Ak Parti Eskişehir’de Eski Ruhunu Arıyor

31 Mart seçimleri ile Eskişehir Ak Parti’de çok şey değişti. Ne oldu bilemem ama kesinlikle bir şeyler oldu.
Eğer olmamış olsaydı 
*Herhangi bir yatırım müjdesi verilirdi
*CHP İl Başkanı’na cevap verilirdi 
*Kazım Kurt’un bir işi engellenirdi 
*Bitmeyen bir işin neden uzadığı açıklanırdı 
*Halk toplantıları yapılırdı 
*Volkan Doğan büyük sözler ederdi 
*Parti içindeki grupların aksiyonlarından bahsedilirdi 
*Meclislerde engel olunma paradoksunun aslında öyle olmadığı söylenirdi 
*Birlik Vakfı’nın partiye dahli ile ilgili mutlaka bir şey söylenirdi 
*Vekiller birbirine gizlice laf dokundururdu
*Kalabalık bir masa ve çalışma ortamı fotoğrafları sosyal medyaya yansırdı
*Nabi Avcı Eskişehir’e her gelişinde Başbakan gibi karşılanırdı 
*Partililer birbirine Eskişehir’den bir bakan çıkar mı diye sorardı
*Kol kırılır yen içinde kalırdı 


Eskişehir CHP Bildiğimiz Gibi 

CHP örgütü ile ilgili bir tespit, yorum, eleştiri getireceksek en baş belirtmemiz gereken söyleyeceğimiz her şeyin daha önce defalarca dile getirildiği ama hiç birinin sürpriz olmadığıdır. 
CHP yıllardır aynı şeyleri yapıp, farklı sonuçlar uman ve her seferinde ortaya çıkan gergin süreci sanki ilk defa yaşıyormuş gibi mış yapan bir paradoksun içinde seyrediyor. 
Şundan hepimiz eminiz ki, CHP parti içinde, örgüt içindeki muhalefeti dışarıya karşı yapabilseydi, o enerjiyi iktidar adına kullanabilseydi bugün çok daha başka bir tabloya tanık olurduk. 
Seçimin ardından Abdülkadir Adar ismi üzerinden başlayan, kongre, kayyum, hukuk, delege, Kazım Kurt gibi kelimeleri yine ezber ettiğimiz söylemlere tanık olmaya başladık. 
Dün şikâyet ettiğini bugün kendi yapan, dün kendi yaptığını bugün şikâyet eden partililere rastlıyoruz. 
CHP’nin büyüklüğünden dem vurup, partisini antidemokratik olmakla suçlayanlara hatta çok eleştirdiği iktidar partisinde bile bu işlerin daha sağlıklı yürüdüğünü dile getirmekten gocunmayanlara. 
Sonuç olarak CHP yine her zaman ki özneyi bırakıp isimleri tartışıyor.
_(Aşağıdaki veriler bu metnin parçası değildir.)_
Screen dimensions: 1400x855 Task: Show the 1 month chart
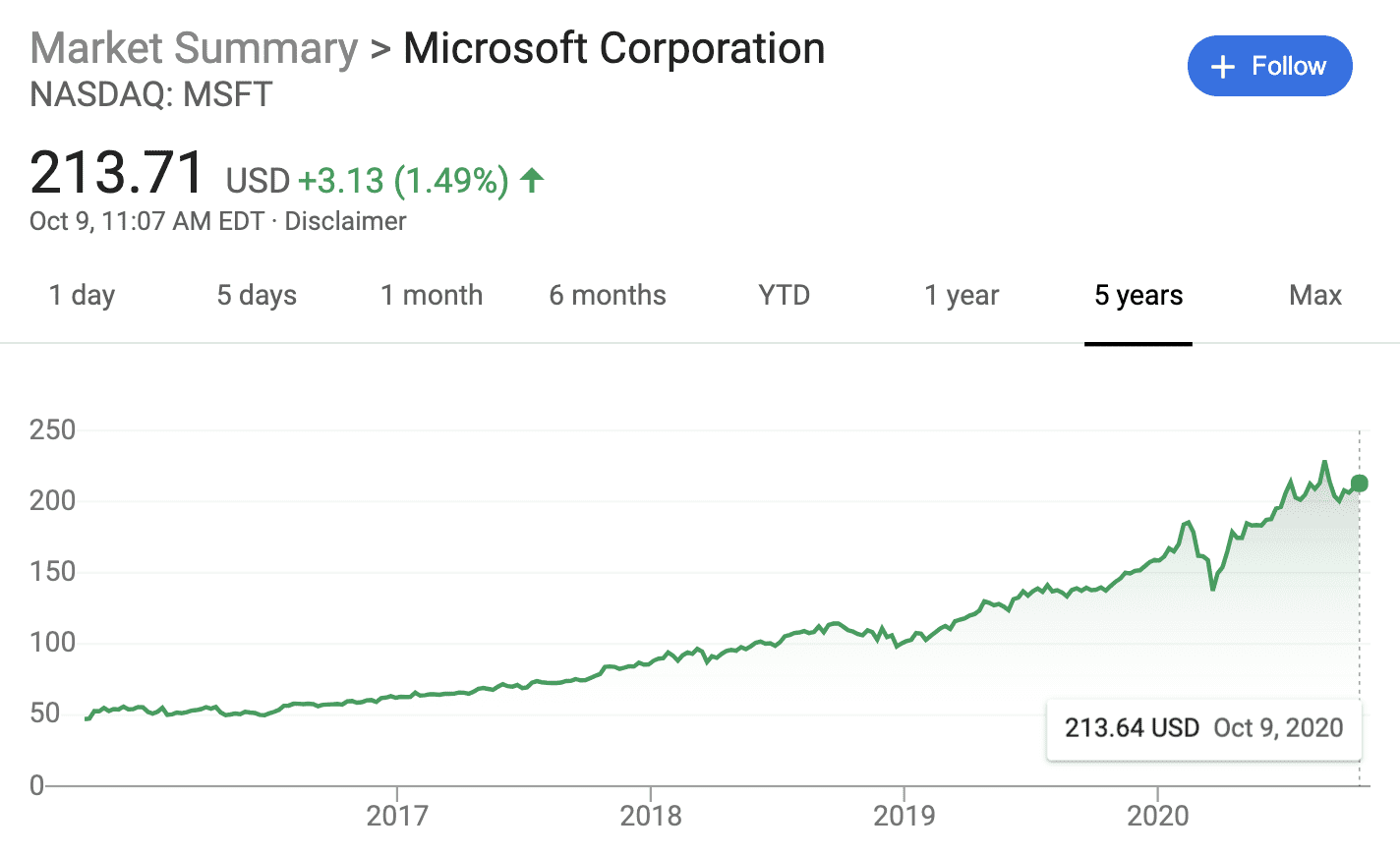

Haklılığa değil, durduğu gruba göre tavır alıyor, çözümün değil sorunun peşinde koşuyor gibi hissettiriyor. 
Hem sürekli birbirini eleştirip, eleştirilmenin hak olduğunu savunan hem de eleştiriden rahatsız olup hırçınlaşan hırpani bir yanı var gibi düşündürüyor. 
Peki, ben bunlara şaşırıyor muyum? Hayır. Çünkü partinin doğası, tabiatı, parti içi siyaset yapma kültürü böyle ve çok da değişeceğini sanmıyorum. 
O yüzden bu durumu tu kaka göstermek yerine, işin rutini olarak kabul ederseniz, CHP bildiğiniz gibi demek istiyorum.